Aujourd'hui, tout ce qu'elle demande, c'est élever sa fille, dont elle court chercher les photos, une vingtaine, prises chez le photographe. À 8 ans, elle est très attachée à sa mère et « première de sa classe », ajoute-t-elle fièrement ; elle voudrait devenir professeure ou bien pédiatre. Rena voudrait enfin vivre la vie de famille épanouie qu'elle n'a pas connue.

La débandade
Sana a 40 ans. D'après Nouhad Boustany, qui la connaît depuis des années, son histoire est « un drame ». Alors qu'elle est encore très jeune, sa mère, divorcée, épouse un autre homme. La famille vit alors dans un quartier palestinien de la banlieue de Beyrouth avant que la guerre éclate. Son beau-père la marie avec un homme de 45 ans alors qu'elle n'en a que 16.
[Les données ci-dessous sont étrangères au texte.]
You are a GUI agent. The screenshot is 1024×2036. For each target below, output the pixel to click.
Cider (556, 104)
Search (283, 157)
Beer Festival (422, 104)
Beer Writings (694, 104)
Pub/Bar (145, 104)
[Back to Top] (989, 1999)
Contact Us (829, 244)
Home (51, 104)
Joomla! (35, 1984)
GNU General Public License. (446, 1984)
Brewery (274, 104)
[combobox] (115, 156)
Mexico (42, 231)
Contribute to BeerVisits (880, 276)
Et puis la guerre éclate. C'est la débandade et toute sa famille fuit en ordre dispersé. Elle part avec son mari et ne reverra plus sa famille. Son mari s'avère agressif et violent, et elle se résout finalement à le fuir. Elle se retrouve alors dans la rue où elle tombe entre les mains de proxénètes. Elle travaille dans des bars, dans la rue, pendant plus de vingt ans.
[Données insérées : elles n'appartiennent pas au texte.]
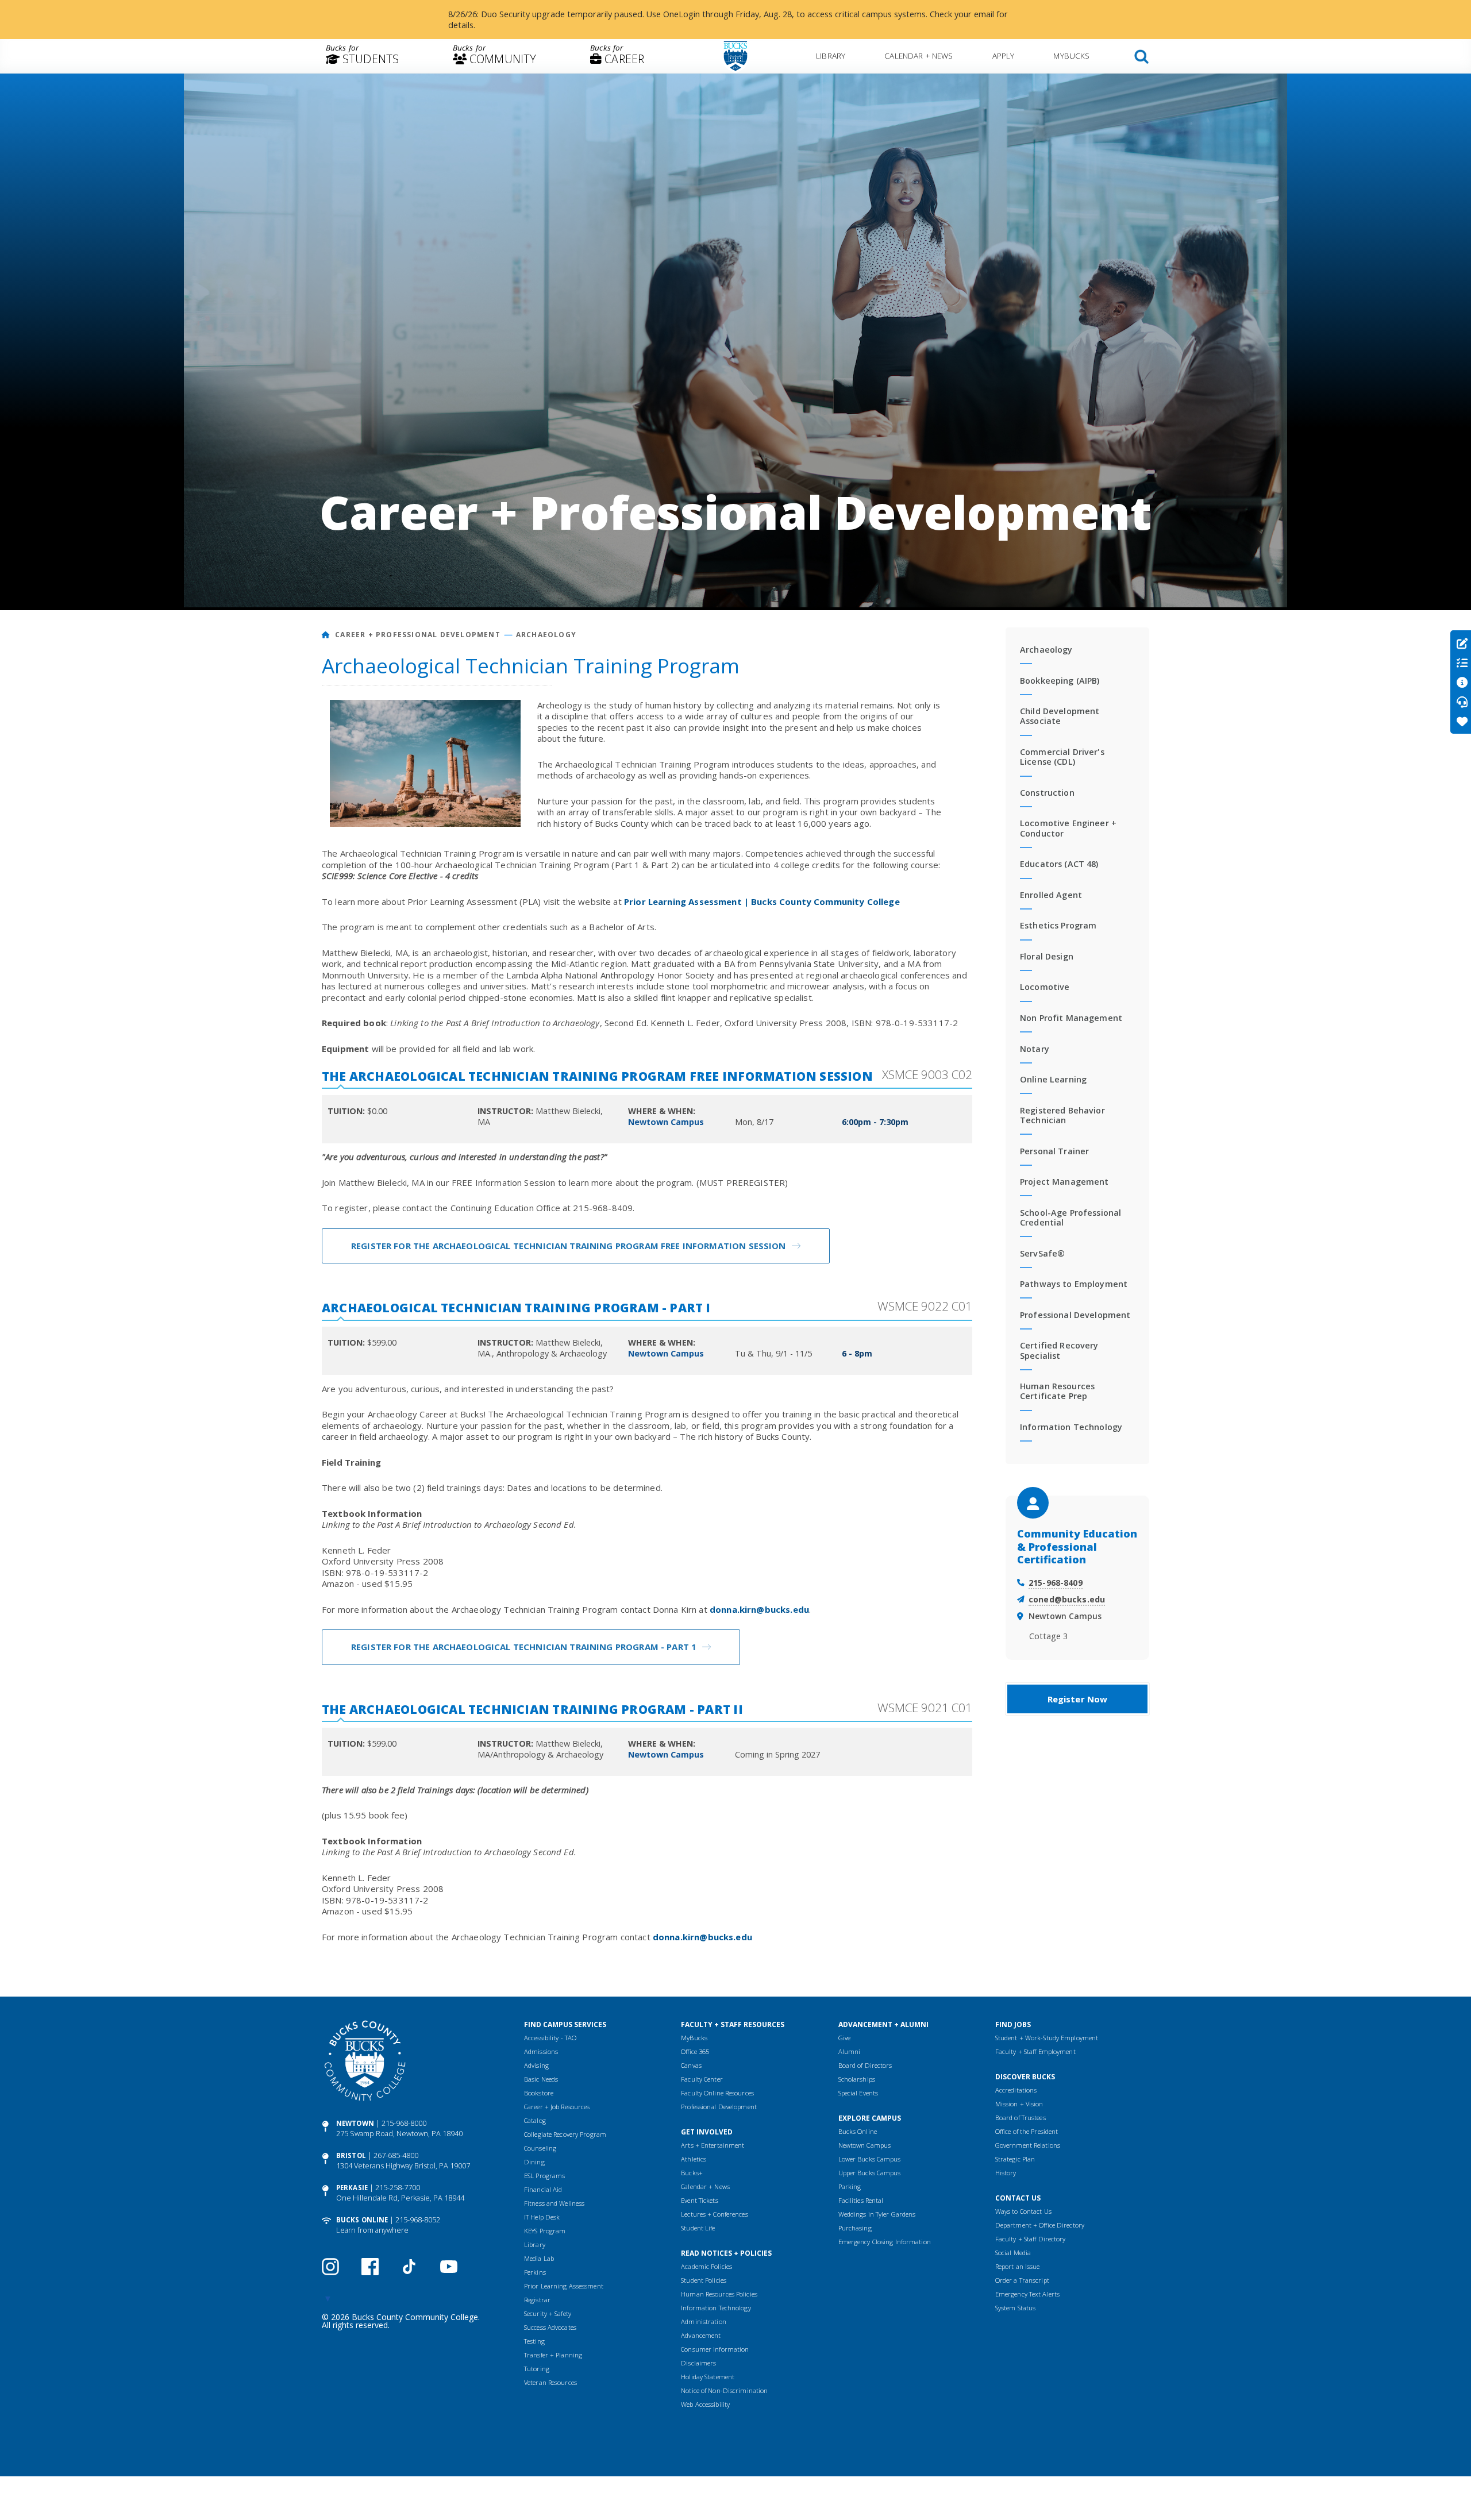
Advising (536, 2065)
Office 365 (695, 2051)
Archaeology (546, 634)
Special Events (858, 2093)
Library (830, 55)
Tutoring (536, 2368)
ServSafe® (1042, 1253)
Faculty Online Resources (717, 2093)
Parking (849, 2186)
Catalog (535, 2120)
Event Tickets (699, 2200)
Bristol (351, 2155)
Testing (534, 2341)
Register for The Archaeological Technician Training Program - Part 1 (523, 1646)
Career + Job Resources (557, 2106)
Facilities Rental (861, 2200)
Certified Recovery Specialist (1059, 1350)
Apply (1003, 55)
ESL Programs (544, 2175)
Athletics (693, 2159)
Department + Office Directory (1039, 2225)
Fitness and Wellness (554, 2203)
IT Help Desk (542, 2217)
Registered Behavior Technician (1062, 1115)
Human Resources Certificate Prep (1057, 1391)
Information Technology (1071, 1426)
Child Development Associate (1059, 716)
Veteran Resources (550, 2382)
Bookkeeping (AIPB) (1060, 680)
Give (844, 2037)
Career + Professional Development (417, 634)
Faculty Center (702, 2079)
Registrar (537, 2299)
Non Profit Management (1071, 1017)
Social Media (1013, 2252)
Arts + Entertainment (712, 2145)
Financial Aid (543, 2189)
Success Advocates (550, 2327)
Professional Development (1075, 1314)
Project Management (1064, 1181)
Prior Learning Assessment (563, 2286)
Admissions (541, 2051)
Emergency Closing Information (884, 2241)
Elle rencontre alors un Égyptien. Sans papiers, elle est contrainte de vivre avec lui pour avoir un domicile. Elle arrive à l'association enceinte, alors qu'elle n'a qu'une vingtaine d'années. Grâce au travail des assistantes sociales, le père reconnaît l'enfant, une petite fille, à condition que sa mère ne s'occupe pas d'elle. Elle est alors placée au Village SOS. Un beau jour, il décide de rentrer en Égypte. Sans prévenir la mère, il passe chercher son enfant. Personne ne peut rien y faire, la petite porte son nom. Sana cache son visage pour pleurer sans bruit ; une éclipse sur ce visage souriant. Elle n'a pas vu sa fille depuis 12 ans. Elle peut lui parler au téléphone ; le père s'est remarié et la belle-mère n'aime pas beaucoup l'adolescente. Sana sèche ses larmes avec un mouchoir en papier.
Comme beaucoup de femmes qui ont fait de la prostitution, elle a des problèmes de dents. La faute à l'alcool, à la drogue et à une mauvaise hygiène de vie. Elle a perdu sa grande beauté pendant ces années de vie de misère.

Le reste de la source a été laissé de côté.